Chapter 16

38.7K 1.6K 54
                                    

aku percepat update yap wkwk, hari sbtu-mnggu aku pergi takut gk bisa up jadi sekarang aja :p. terimakasih yang sudah mnunggu ME, dan terimakasih untuk 50,1K readers nya 💜

-nat

••••

SAMPAI di rumah, Anna langsung menaiki tangga untuk ke kamar mengurung diri. Cameron awal nya mengerti keadaan Anna, tapi hari sudah berganti. Namun, gadis itu tak kunjung keluar dari kamar. Cameron sampai bolos kuliah lagi untuk Anna.

Lelaki itu cemas dengan keadaan Anna, sudah hampir 24 jam, Cameron tidak melihat wajah Anna. Ia juga tiba-tiba rindu dengan omelan, celoteh Anna. Cameron menggaruk kepala nya frustasi, ia harus apa? "Apa perlu gue gedor-gedor, ya? Tapi, gak enak. Tapi juga, upil kudanil satu itu belum makan. Ah, rese nih si anjing Aldo!"

Cameron pun melangkahkan kaki nya ragu-ragu ke pintu kamar Anna. Ia mengetuk pintu kamar Anna. "Annaa, bukaa. Nanti lo mati nggak makan, entar gue yang rugi nih bayar kuburan lo, peti nya, eh? Nggak deng, bercanda. Lucu nggak, Na? Oi! Buka, bego!" Seru Cameron.

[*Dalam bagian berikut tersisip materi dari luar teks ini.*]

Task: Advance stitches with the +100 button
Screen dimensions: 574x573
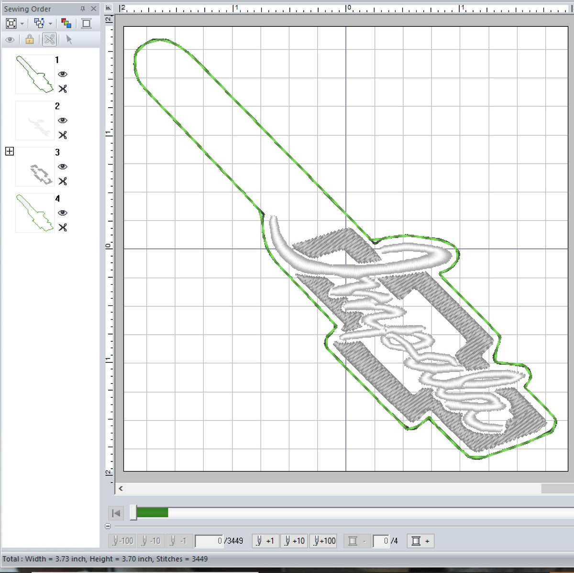Action: click(323, 540)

Tak ada sahutan sedikitpun dari dalam. Lelaki itu pun tambah cemas. Apa yang harus ia lakukan. "Anna, lo udah mati, kah? Atau lagi galau? Eh buka dong, merinding nih takut, Na," ujar Cameron lagi.

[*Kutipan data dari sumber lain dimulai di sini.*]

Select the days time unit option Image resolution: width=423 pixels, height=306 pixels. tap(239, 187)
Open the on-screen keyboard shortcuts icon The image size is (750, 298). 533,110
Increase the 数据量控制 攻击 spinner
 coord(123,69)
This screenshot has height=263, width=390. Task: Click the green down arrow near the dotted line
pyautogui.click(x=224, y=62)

Tak ada sahutan lagi. Cameron pun terdiam beberapa detik, sampai akhirnya ia dengan berat hati mendobrak pintu kamar Anna. Di tatap nya sekeliling kamar. Mata elang Cameron jatuh pada gadis yang tengah duduk menghadap jendela diam. Cameron awal nya mengernyit heran, kemudian ia melangkah perlahan. "Na?" Panggil Cameron lagi.

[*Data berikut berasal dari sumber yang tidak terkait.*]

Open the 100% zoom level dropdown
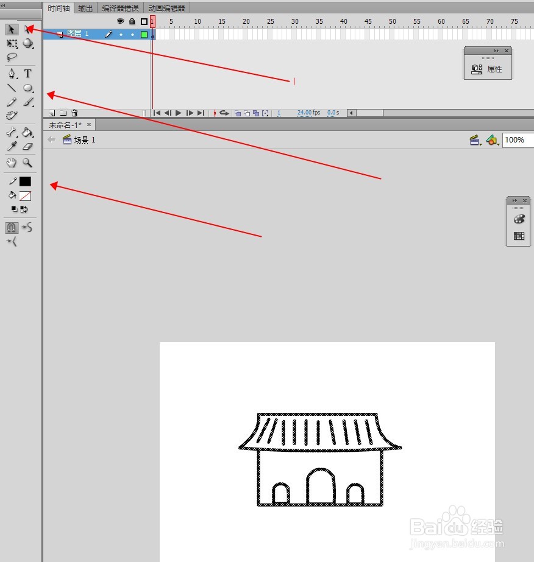The image size is (534, 562). 517,139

Cameron menepuk bahu gadis itu, menarik nya agar ia dapat melihat keadaan Anna saat itu. "Anna?" Panggil nya lagi.

Anna menatap Cameron sendu. Sungguh, Cameron sangat lirih melihat Anna yang sangat rapuh, biasanya gadis itu tampak kuat dengan bawel dan cibiran yang menjadi latar gadis itu. Cameron memeluk Anna erat, biar ia memberi rasa peduli dan kehangatan bagi Anna. Mungkin, Cameron belum bisa memberi Anna seutuh nya seperti Aldo, ia mungkin belum bisa menggantikan sosok Aldo di hati Anna, tapi setidaknya diri nya bisa menggantikan posisi Aldo sementara, dan semoga seterusnya.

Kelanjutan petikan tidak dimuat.